Manufacturers usually have the best margins and can better absorb Amazon fees in a 3P model. But if you’re essentially a middleman, 1P’s wholesale model might be more viable since Amazon’s purchase orders give you a predictable (if lower) margin without you handling fulfillment. Additionally, Amazon Retail sometimes provides other incentives to vendors (like co-op funds for marketing, guaranteed purchase volumes, etc.) that a small reseller might need in order to thrive. Bottom line: if you can’t sustain Amazon’s fees or lack direct product sourcing at good costs, sticking with 1P could be safer. - Operational Limitations – Logistics & Fulfillment: In a 1P relationship, Amazon handles all the customer fulfillment, returns, and customer service. Some brands prefer this “hands-off” approach because they don’t have to run an e-commerce fulfillment operation. Switching to 3P means you’ll need to either use Fulfillment by Amazon (FBA) or your own warehouses to ship every single order, and manage inventory levels so you don’t stock out. If a brand doesn’t have the operational capacity to keep products in stock and shipped on time (whether via FBA or FBM), then a 1P model might serve them better.

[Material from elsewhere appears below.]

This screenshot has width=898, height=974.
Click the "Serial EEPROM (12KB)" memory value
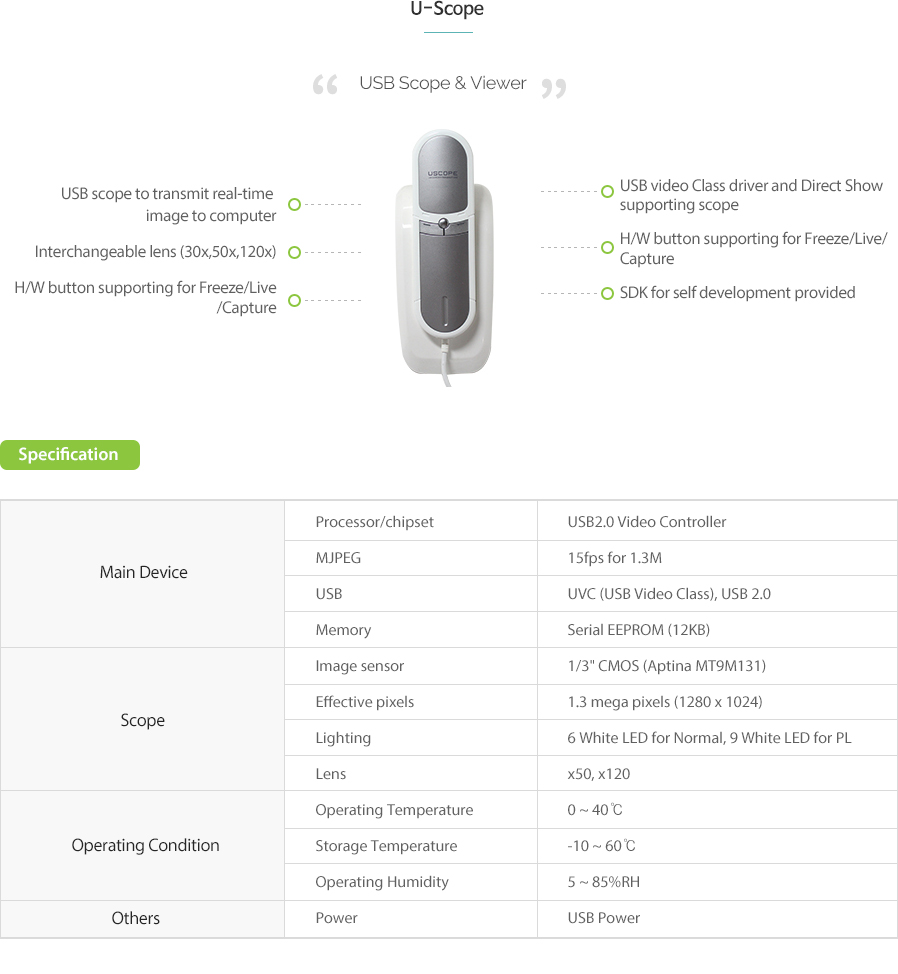638,630
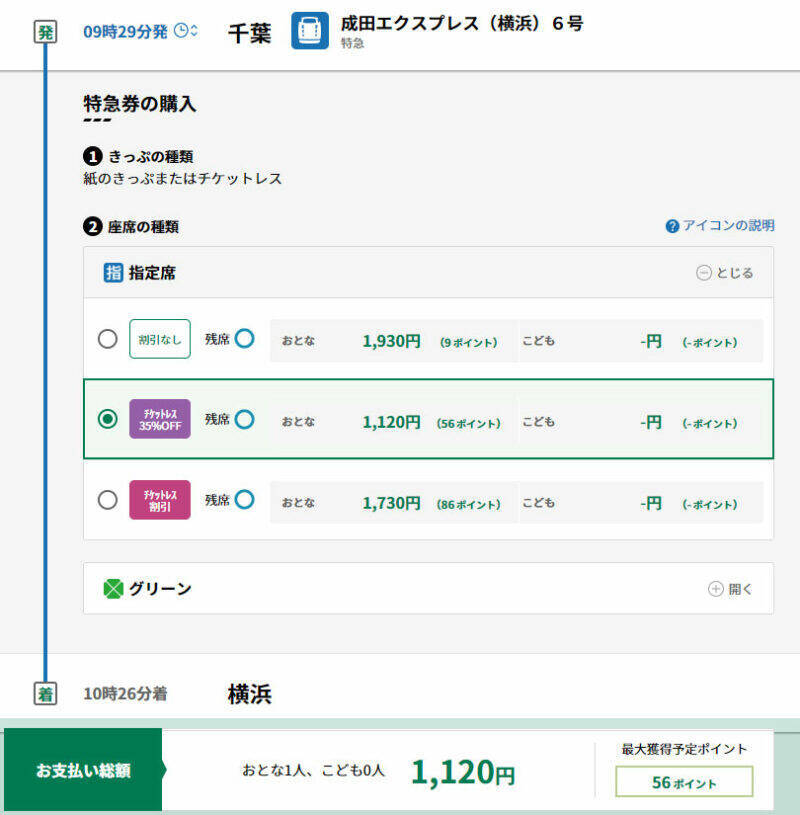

Consistency and supply chain reliability are critical in 3P. For instance, if you chronically run out of stock as a seller, you’ll lose sales and ranking; whereas as a vendor, Amazon might order and stock deeper (assuming you can supply POs). Before transitioning, ensure you have the logistics infrastructure (or a 3PL partner) to handle the warehousing, prep, and shipping that Amazon was doing on your behalf in the 1P model. If not, you might face customer service issues and costly mistakes on 3P. - Brands Happy with Amazon’s Retail Partnership: It’s worth noting that many brands flourish under the 1P model and have no compelling reason to change. Amazon Retail can drive huge volume for a brand – they will purchase in bulk and often boost exposure of the product through programs like Amazon Vine, Subscribe & Save, or special promotions. Some brands enjoy a collaborative relationship with Amazon Vendor Managers, even negotiating terms and getting marketing support.
If Amazon is meeting your sales and profit goals as a vendor, and you’re not suffering from pricing or stock issues, then the old adage applies: “If it ain’t broke, don’t fix it.” Ruben acknowledged that 1P can work well for many large brands, and in some cases, he’s advised companies not to switch if the conditions weren’t favourable. Indeed, 1P remains an important part of Amazon’s ecosystem and is even growing in certain markets – it’s not universally “obsolete” by any means. Brands should carefully evaluate the pros and cons (weighing all the factors we’ve discussed) before deciding to transition to 3P. It’s not a one-size-fits-all answer.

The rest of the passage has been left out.